Records from a data collection:

== Segment start ==

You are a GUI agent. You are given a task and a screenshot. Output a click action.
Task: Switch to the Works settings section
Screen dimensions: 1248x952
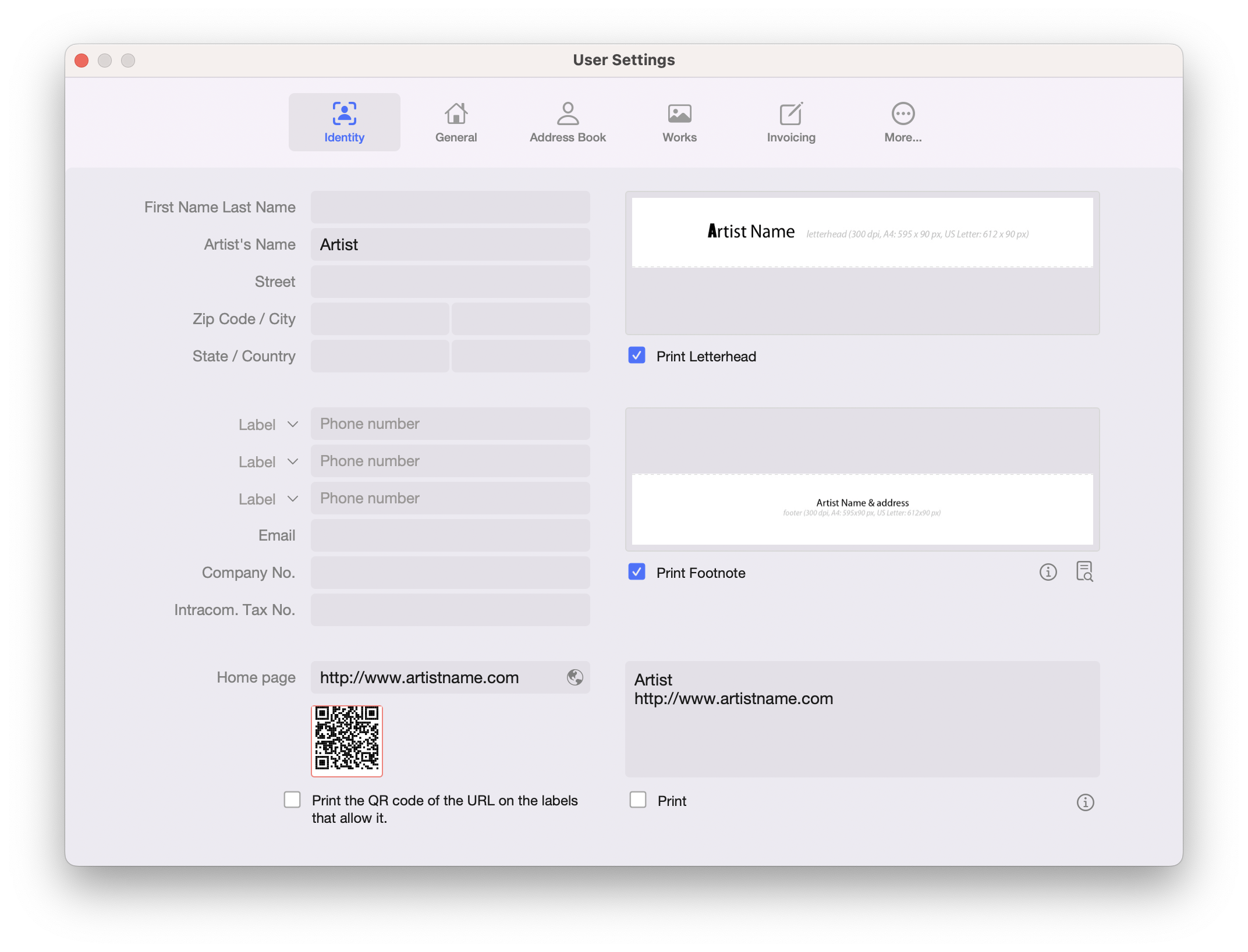click(679, 121)
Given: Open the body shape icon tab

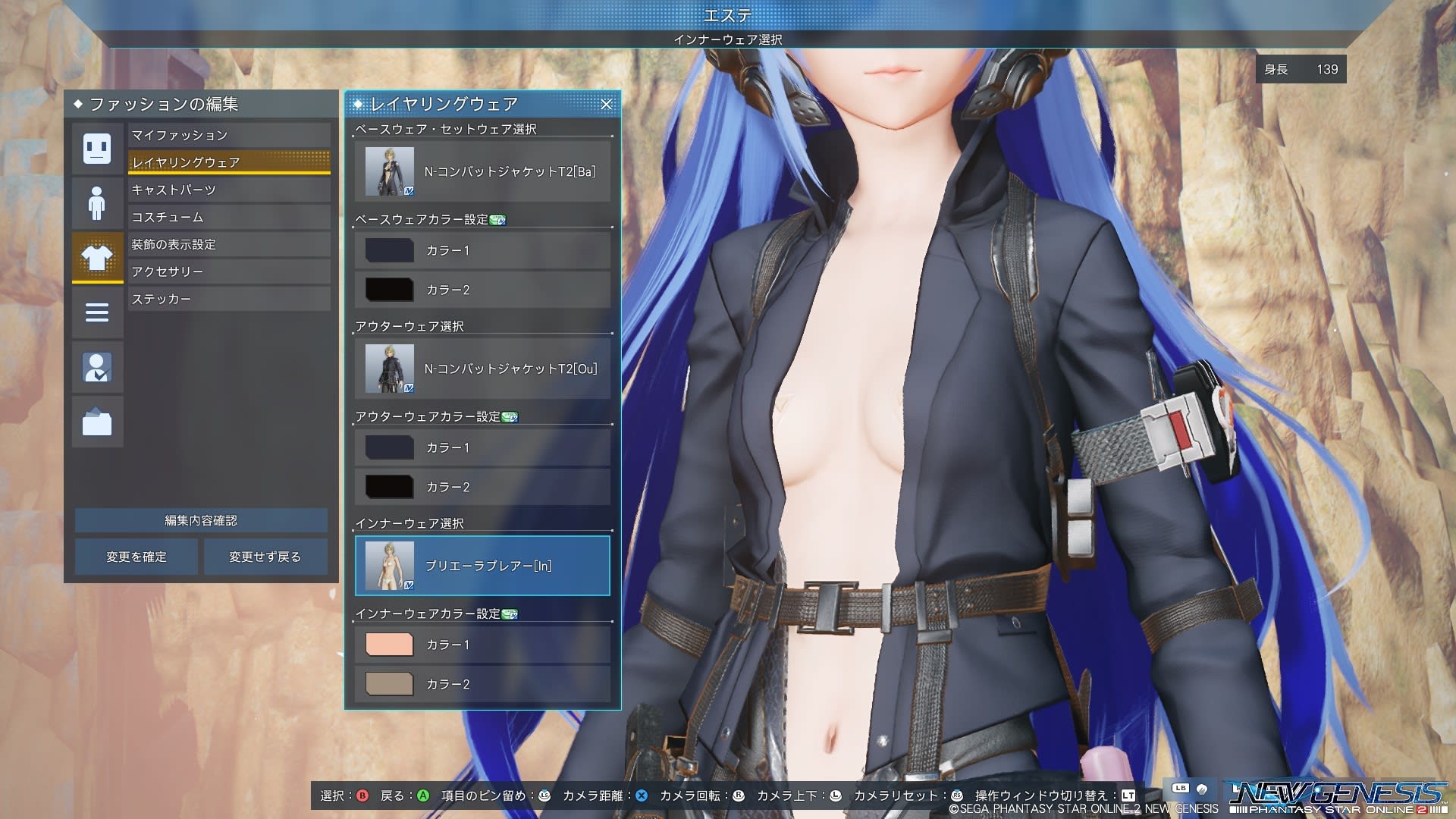Looking at the screenshot, I should 97,202.
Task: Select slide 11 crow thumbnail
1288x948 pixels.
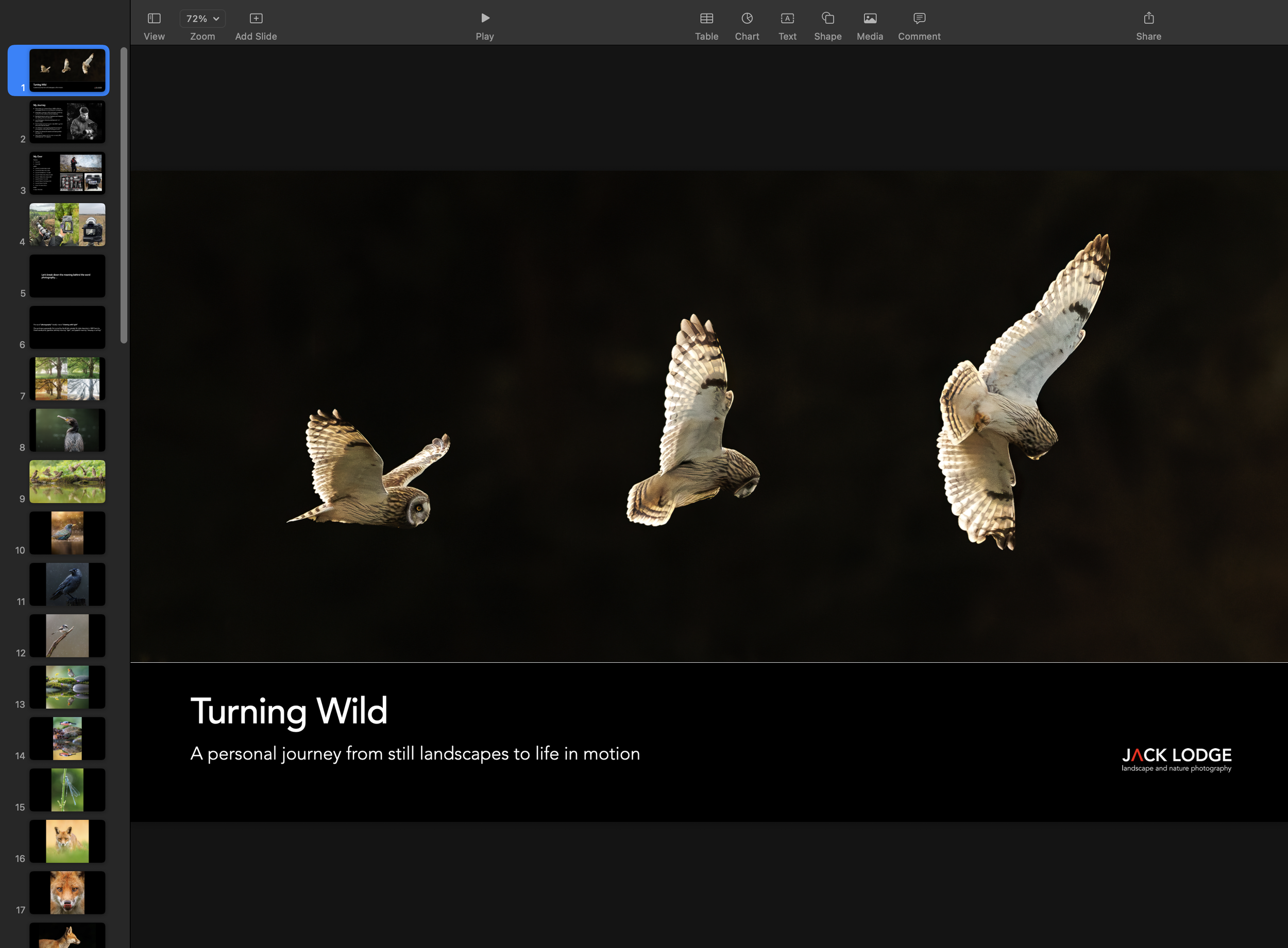Action: 67,584
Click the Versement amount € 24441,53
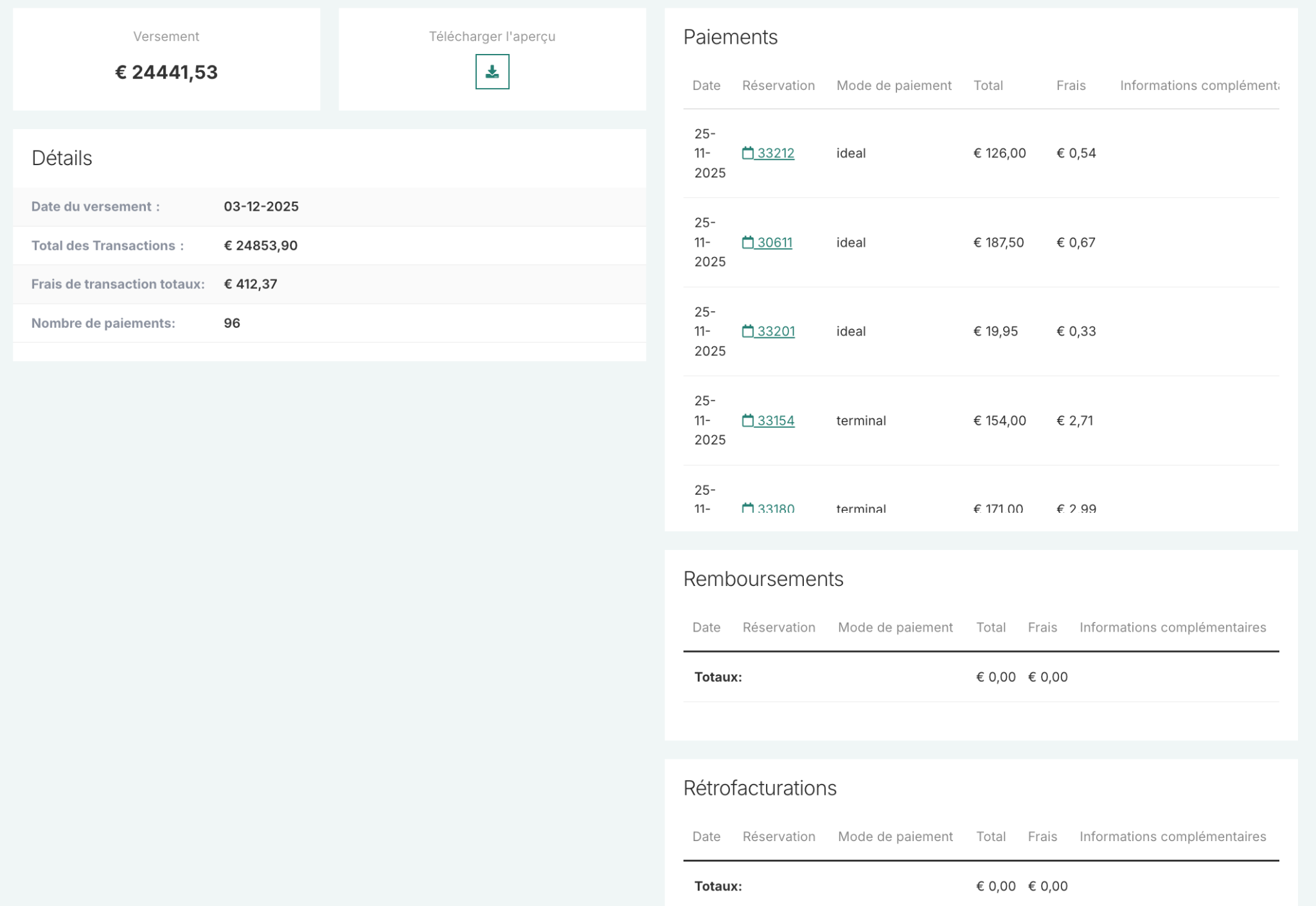This screenshot has width=1316, height=906. 166,72
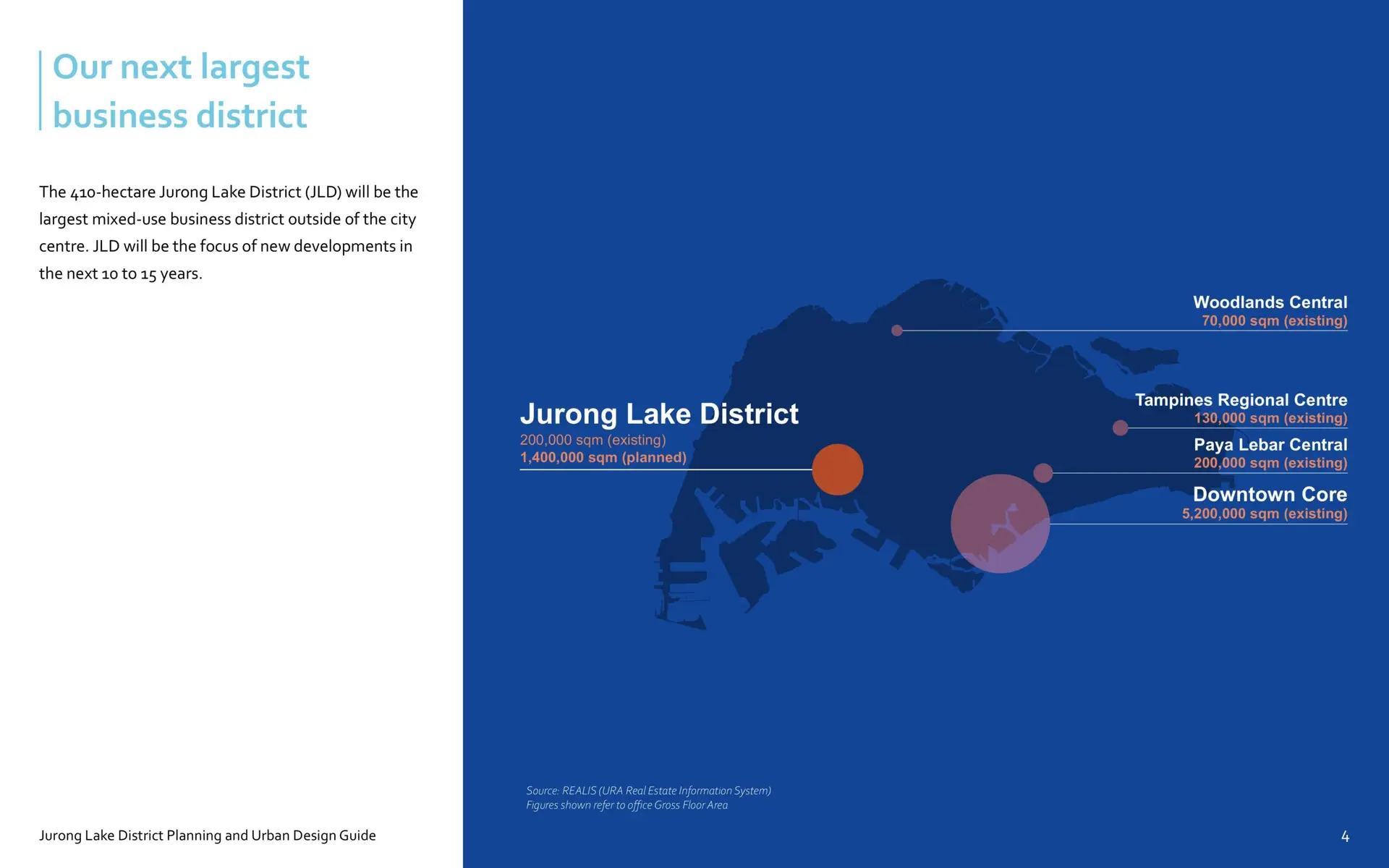Click the 200,000 sqm (existing) Jurong figure

[592, 440]
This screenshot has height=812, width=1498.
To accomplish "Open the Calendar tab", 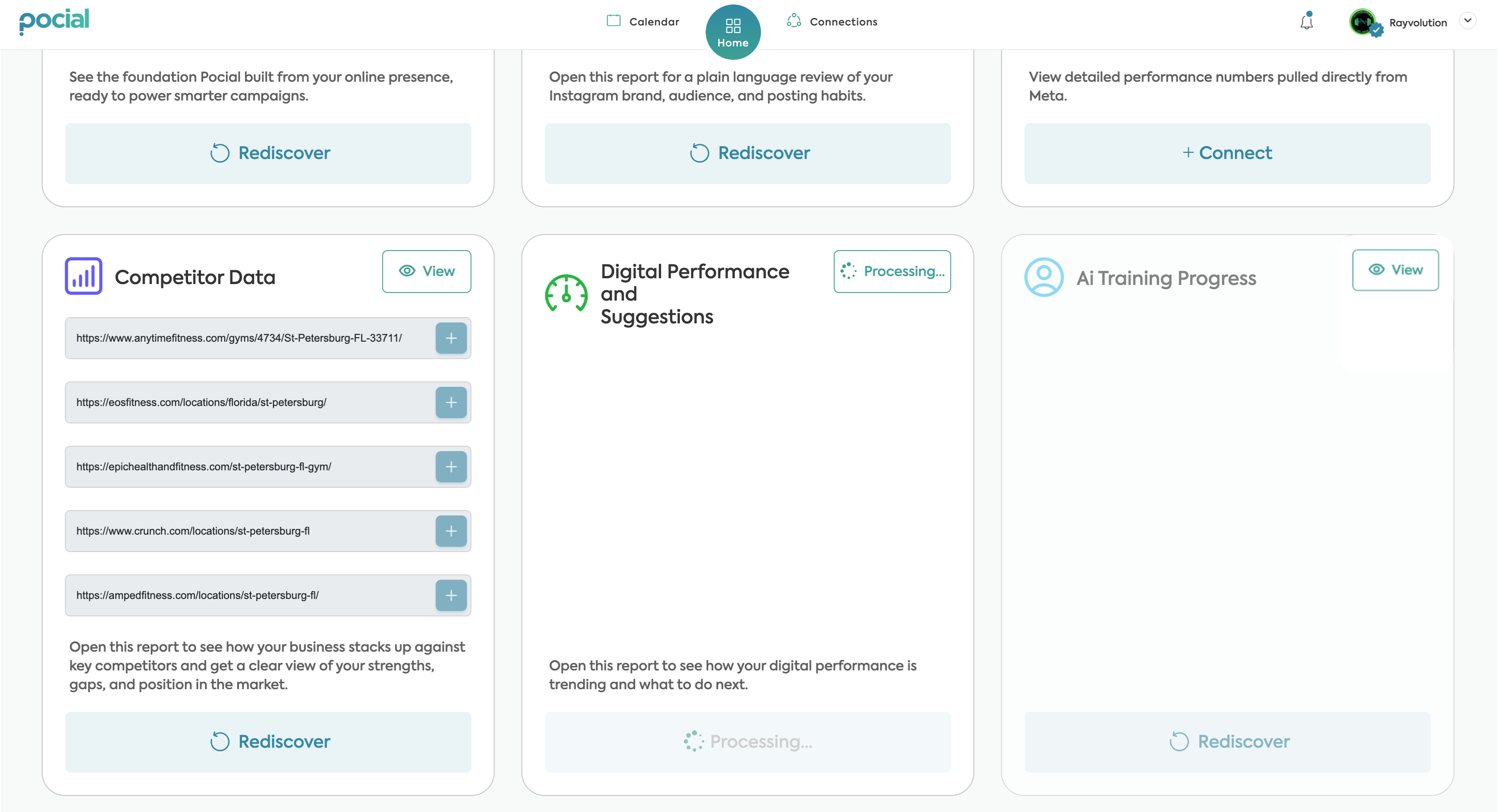I will [x=643, y=21].
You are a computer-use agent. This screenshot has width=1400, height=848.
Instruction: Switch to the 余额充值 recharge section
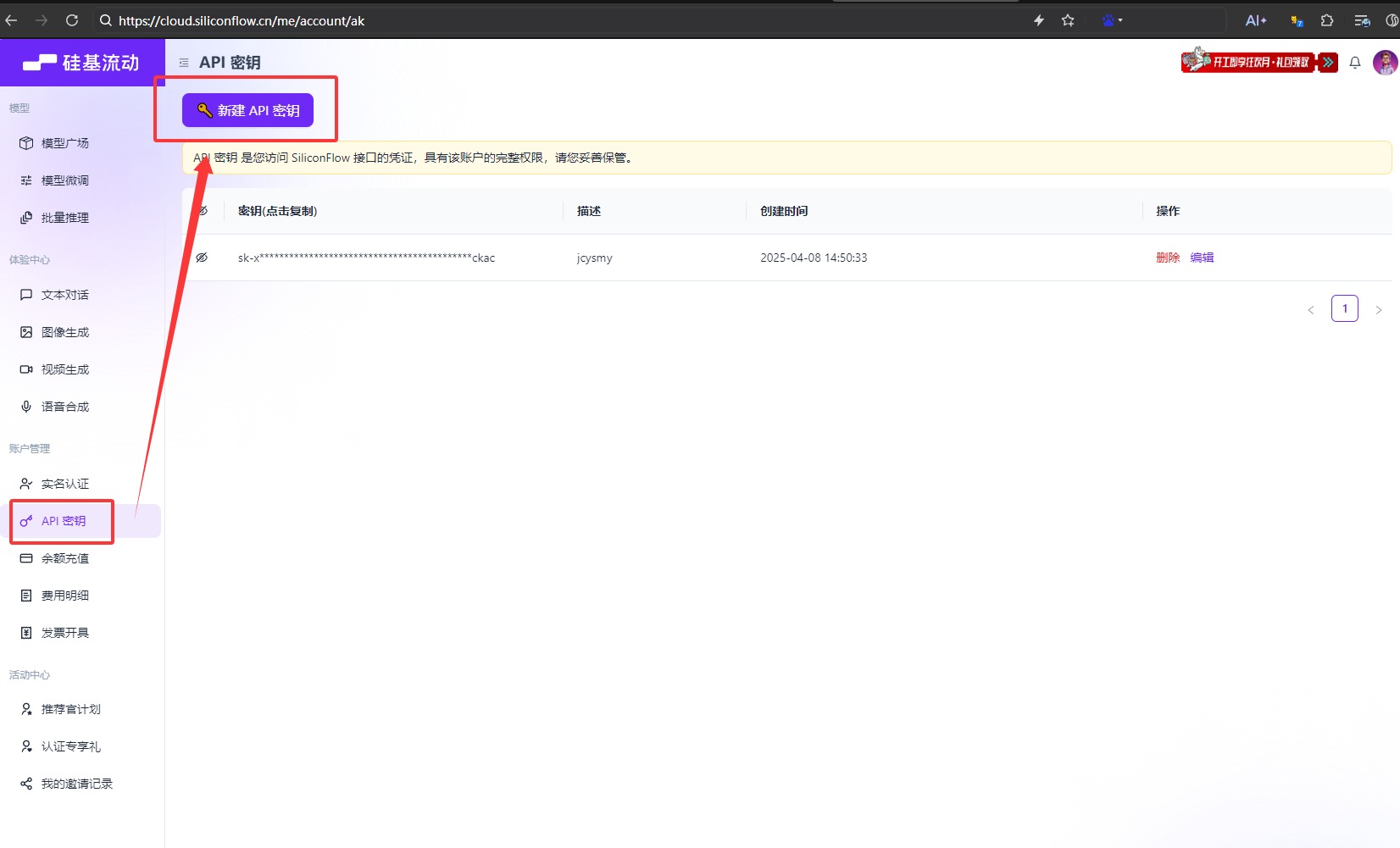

== Segment end ==

Aim of the task: Search the records above for the string "agent". Copy every line that contains it.

Finished exercise:
You are a GUI agent. You are given a task and a screenshot. Output a click action.
You are a computer-use agent. This screenshot has width=1400, height=848.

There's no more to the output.